しかし、飛び込んでくる飛竜の翼は、風の刃に引き裂かれる。

 

「シェイバーッ!!」

 

ヒュバアッ!!

 

「ルギャオオオオオオオオオッ!!」

 

竜のさけびと風切り音。

 

「リンダさん!!!」

「まだっ!!」

 

波状攻撃を仕掛けてくる飛竜達。

 

「任せてください!!」

 

ライアンの放つ矢が、飛竜の脳天に突き刺さる。

飛竜はマグマのたぎる橋の下に落ちていった。

 

 

・・・こんな攻防をいつまで繰り返したろうか。

火竜の持つ星のかけらも手に入れ・・・

 

やっとのことで火山帯を抜けた。

 

 

「・・・・・・こんな場所があるなんて・・・」

 

マルスの素直な感想に、チェイニーは面白そうに答える。

 

「こういう場所は他にもある。

これから行く氷竜神殿、マケドニアにある竜の祭壇だってそうだぜ。

 

龍が狂いだした時、人間はまだ、小さな集落を作って生きているだけのか弱い存在だった。

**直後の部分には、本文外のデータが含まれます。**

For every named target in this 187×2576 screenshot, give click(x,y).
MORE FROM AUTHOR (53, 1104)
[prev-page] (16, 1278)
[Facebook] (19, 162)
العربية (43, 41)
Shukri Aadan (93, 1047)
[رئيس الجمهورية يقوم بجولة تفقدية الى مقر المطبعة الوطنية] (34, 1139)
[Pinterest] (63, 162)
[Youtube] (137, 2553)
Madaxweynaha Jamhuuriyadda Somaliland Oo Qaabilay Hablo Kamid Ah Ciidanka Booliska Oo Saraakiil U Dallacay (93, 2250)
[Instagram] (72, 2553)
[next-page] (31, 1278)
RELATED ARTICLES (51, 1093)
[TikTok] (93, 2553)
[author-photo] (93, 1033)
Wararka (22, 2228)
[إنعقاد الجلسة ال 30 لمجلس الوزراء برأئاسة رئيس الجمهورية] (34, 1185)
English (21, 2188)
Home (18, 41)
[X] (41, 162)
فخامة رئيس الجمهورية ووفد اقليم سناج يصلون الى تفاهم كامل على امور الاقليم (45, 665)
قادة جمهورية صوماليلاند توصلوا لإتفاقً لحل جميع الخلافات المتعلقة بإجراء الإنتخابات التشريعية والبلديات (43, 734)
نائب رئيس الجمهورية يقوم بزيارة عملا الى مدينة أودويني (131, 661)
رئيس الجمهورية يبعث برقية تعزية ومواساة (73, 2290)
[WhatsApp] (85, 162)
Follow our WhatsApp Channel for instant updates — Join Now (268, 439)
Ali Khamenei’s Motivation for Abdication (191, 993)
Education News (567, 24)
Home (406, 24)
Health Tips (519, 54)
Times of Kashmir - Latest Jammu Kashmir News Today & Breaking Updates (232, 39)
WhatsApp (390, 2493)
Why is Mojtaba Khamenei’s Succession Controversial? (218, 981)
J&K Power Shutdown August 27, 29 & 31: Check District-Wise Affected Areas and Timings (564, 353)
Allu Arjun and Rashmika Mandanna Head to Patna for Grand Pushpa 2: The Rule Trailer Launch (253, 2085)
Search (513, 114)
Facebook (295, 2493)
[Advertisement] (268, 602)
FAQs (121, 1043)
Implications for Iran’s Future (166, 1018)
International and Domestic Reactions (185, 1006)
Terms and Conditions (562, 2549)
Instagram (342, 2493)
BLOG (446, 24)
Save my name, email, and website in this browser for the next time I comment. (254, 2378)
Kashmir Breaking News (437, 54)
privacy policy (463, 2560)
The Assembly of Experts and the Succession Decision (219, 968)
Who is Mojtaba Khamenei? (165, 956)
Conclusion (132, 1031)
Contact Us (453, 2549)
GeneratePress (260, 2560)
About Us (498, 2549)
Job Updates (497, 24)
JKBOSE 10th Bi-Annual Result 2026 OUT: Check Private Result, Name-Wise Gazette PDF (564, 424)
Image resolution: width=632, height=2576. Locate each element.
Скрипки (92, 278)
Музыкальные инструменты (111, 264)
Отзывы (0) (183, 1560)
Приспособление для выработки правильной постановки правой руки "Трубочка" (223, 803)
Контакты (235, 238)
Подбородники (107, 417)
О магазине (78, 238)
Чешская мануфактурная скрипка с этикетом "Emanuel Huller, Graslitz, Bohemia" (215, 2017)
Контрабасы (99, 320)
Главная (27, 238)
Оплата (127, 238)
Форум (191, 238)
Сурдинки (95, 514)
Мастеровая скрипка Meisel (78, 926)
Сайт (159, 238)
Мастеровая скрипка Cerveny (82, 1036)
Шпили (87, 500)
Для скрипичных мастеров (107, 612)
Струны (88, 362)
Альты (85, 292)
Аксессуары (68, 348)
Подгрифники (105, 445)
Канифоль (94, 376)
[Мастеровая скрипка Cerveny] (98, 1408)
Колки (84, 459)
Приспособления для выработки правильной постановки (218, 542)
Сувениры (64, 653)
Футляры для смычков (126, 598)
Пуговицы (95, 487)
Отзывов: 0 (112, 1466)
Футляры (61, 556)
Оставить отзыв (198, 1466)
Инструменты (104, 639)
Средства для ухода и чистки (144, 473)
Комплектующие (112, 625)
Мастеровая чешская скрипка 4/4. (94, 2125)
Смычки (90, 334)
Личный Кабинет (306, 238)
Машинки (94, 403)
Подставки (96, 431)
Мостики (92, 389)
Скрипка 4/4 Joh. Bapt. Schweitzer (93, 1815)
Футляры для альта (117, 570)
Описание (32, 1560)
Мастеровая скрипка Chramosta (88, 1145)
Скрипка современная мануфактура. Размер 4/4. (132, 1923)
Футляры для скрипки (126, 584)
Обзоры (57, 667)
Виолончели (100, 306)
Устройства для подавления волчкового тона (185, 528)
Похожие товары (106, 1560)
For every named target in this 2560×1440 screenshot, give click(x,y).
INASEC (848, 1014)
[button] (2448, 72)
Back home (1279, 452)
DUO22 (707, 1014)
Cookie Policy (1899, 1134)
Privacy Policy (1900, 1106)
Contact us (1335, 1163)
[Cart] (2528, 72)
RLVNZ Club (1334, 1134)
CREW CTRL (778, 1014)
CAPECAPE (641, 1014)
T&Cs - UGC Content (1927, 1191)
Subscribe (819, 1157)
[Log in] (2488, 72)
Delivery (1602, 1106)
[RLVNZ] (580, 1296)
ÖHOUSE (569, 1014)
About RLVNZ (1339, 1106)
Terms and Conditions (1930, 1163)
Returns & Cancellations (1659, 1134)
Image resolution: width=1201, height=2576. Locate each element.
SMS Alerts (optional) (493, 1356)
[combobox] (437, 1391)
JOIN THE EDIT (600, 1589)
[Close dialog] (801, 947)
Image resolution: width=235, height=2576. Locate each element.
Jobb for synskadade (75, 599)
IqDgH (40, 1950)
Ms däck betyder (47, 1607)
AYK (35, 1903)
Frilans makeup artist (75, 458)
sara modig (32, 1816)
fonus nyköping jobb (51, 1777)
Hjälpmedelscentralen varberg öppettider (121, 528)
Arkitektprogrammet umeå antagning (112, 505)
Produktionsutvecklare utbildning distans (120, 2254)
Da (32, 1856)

竜に対抗出来るわけもなく、逃げて逃げて、大陸の隅に追いやられた。

けれど神龍族の王ナーガは、人こそがこの大陸の次の守り手となるだろうと考えたらしく、人を守る戦いを始めた。竜だけの未来でなく、この大陸のすべてを愛したからこそ、滅びゆく自分達を看取り、未来を任せるに足る種として生き残っていて欲しかったんだな。

その考えに賛同したものも共に戦い始めた。

認めたくなくても、いつか滅びる現実がある。

認めたくないのも分かるっちゃ分かるし、自暴自棄になるのもやっぱ分かる。

 

激しい戦いの末・・・

 

ナーガと人間は勝利した。

 

そして、眠りについた竜たちを起こす事のないように、五つの宝玉を納めた封印の台座、そして自分の牙から、竜を傷つけることのできる剣を切り出した。

 

 

そして、残った仲間達に、人を見守るように言い残して自らも封印したんだ」

 

「そうか・・・伝説にあるナーガ神とは、神龍族の王のことだったのか」

 

ルオは、ここまで横で聞いていて、ふと気づいたことがあった。

 

封印の台座、五つの宝玉、ファルシオン・・・

 

何か別の所でも聞いた気がしたのだ。

 

「さて、暑さの次は寒さとの戦いだ。

氷竜神殿は北の果て。対策はしっかりしておけよ」

 

 

チェイニーの忠告どおり、今度は極寒の中の行軍となる。

 

 

 ・

 

「我々も、一行に加えていただきたい」

 

「君達は・・・?」

 

「私はロベルト。こっちがベルフとライデンです。グルニアを救っていただき、我らはその恩に報いたい。

報を聞いてから追っていたので、今までかかってしまいましたが、お力になるとお約束します」

 

「そうか、よろしく頼む!!」

 

理解してくれる者もいる。

マルスは次の一歩に力を込めた。